▶ **TASK**:
Can you convert the entries, starting at the beginning and ending after the line that contains "Click the 'load", into a two-column CSV with the columns instruction and location? Give one row per entry, with each value in its own quoted field and any line breaks replaced by spaces.

▶ **ENTRIES SHOWN**:
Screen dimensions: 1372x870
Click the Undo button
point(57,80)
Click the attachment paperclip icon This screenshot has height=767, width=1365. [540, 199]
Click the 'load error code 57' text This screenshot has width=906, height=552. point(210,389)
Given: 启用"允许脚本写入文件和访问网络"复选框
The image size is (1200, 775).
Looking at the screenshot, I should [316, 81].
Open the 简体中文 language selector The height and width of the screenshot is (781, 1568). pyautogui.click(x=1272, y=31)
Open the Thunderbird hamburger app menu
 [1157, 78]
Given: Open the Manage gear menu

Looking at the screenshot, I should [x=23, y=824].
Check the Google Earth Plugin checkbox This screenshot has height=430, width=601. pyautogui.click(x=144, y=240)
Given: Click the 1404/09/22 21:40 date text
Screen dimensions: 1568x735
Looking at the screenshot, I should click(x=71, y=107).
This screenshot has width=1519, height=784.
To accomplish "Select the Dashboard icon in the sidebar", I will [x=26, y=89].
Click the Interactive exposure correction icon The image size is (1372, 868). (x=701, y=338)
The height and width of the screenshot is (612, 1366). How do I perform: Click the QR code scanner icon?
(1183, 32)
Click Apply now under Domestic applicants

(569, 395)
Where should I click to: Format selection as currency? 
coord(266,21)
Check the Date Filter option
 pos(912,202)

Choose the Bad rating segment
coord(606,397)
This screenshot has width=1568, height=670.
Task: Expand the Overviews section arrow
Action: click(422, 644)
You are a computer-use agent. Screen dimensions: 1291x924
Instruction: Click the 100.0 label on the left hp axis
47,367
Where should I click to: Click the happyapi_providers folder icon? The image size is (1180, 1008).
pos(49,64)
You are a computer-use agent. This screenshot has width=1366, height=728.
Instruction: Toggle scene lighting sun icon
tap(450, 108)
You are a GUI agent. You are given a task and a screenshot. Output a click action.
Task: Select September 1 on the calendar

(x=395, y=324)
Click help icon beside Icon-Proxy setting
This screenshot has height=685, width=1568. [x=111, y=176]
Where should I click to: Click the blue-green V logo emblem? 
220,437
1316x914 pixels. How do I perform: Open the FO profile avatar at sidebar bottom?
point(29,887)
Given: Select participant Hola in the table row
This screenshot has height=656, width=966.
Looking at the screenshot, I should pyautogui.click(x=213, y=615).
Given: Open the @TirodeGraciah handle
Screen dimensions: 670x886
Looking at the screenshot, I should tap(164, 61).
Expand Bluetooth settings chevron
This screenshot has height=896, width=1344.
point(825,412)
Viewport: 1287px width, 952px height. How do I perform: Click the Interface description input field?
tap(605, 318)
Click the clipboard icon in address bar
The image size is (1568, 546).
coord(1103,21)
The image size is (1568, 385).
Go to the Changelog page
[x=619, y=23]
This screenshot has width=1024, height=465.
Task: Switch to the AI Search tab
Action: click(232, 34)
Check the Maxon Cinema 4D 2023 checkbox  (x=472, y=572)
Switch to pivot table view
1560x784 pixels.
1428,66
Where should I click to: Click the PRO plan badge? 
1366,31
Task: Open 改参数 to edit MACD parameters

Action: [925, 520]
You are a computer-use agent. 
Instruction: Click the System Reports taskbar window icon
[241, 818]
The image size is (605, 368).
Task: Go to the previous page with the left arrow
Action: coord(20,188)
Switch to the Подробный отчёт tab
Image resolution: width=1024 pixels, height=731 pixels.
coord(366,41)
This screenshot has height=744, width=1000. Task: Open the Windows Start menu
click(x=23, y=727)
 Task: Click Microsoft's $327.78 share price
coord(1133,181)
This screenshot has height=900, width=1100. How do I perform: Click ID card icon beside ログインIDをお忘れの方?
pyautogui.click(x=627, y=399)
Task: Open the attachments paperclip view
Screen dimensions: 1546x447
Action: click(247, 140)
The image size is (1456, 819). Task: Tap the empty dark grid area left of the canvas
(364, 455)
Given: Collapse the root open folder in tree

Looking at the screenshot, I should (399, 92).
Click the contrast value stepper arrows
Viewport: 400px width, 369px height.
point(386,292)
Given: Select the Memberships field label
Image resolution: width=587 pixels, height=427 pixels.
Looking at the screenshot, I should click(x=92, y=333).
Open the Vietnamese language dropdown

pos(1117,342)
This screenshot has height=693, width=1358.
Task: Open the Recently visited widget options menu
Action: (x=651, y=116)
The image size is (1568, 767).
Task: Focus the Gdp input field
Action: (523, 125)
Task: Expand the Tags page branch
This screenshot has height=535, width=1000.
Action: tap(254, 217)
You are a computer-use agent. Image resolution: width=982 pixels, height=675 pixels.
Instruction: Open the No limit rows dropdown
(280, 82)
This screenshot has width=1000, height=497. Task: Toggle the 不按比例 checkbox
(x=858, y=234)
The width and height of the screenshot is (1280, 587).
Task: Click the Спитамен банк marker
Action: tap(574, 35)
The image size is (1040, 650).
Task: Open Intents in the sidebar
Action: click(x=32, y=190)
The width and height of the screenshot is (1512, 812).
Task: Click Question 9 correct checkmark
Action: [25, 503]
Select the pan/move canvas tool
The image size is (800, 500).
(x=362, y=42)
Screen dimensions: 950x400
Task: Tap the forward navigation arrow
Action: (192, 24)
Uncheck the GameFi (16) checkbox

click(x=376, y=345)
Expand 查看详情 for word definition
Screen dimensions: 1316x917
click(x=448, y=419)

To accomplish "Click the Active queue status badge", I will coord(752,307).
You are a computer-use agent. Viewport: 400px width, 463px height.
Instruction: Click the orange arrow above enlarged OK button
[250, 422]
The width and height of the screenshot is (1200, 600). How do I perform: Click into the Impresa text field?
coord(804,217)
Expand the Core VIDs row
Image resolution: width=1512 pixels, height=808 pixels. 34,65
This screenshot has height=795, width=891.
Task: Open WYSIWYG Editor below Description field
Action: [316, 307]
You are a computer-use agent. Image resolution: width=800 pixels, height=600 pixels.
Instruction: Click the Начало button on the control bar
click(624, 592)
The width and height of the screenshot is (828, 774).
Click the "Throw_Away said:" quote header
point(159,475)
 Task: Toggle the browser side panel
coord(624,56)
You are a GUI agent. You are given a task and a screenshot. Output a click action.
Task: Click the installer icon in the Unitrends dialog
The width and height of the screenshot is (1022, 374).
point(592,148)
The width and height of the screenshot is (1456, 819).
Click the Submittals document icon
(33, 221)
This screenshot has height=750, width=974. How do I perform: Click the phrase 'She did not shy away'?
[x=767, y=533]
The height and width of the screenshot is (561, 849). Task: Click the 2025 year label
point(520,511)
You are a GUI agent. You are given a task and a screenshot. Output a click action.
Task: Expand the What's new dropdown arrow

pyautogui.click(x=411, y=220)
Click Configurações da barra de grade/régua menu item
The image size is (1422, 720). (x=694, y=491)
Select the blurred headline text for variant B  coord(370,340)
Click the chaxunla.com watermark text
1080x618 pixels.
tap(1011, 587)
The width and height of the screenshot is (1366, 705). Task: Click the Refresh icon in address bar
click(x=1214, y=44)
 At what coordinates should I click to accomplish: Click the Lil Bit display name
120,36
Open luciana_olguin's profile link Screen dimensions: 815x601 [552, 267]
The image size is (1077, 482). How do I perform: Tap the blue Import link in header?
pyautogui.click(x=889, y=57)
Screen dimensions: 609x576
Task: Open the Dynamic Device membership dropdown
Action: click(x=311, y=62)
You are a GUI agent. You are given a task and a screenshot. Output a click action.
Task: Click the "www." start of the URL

▶ **SOLUTION TO THE EXERCISE**:
instruction,location
"Screen dimensions: 1372x870 Click the Undo button","point(57,80)"
"Click the attachment paperclip icon This screenshot has height=767, width=1365.","[540, 199]"
"Click the 'load error code 57' text This screenshot has width=906, height=552.","point(210,389)"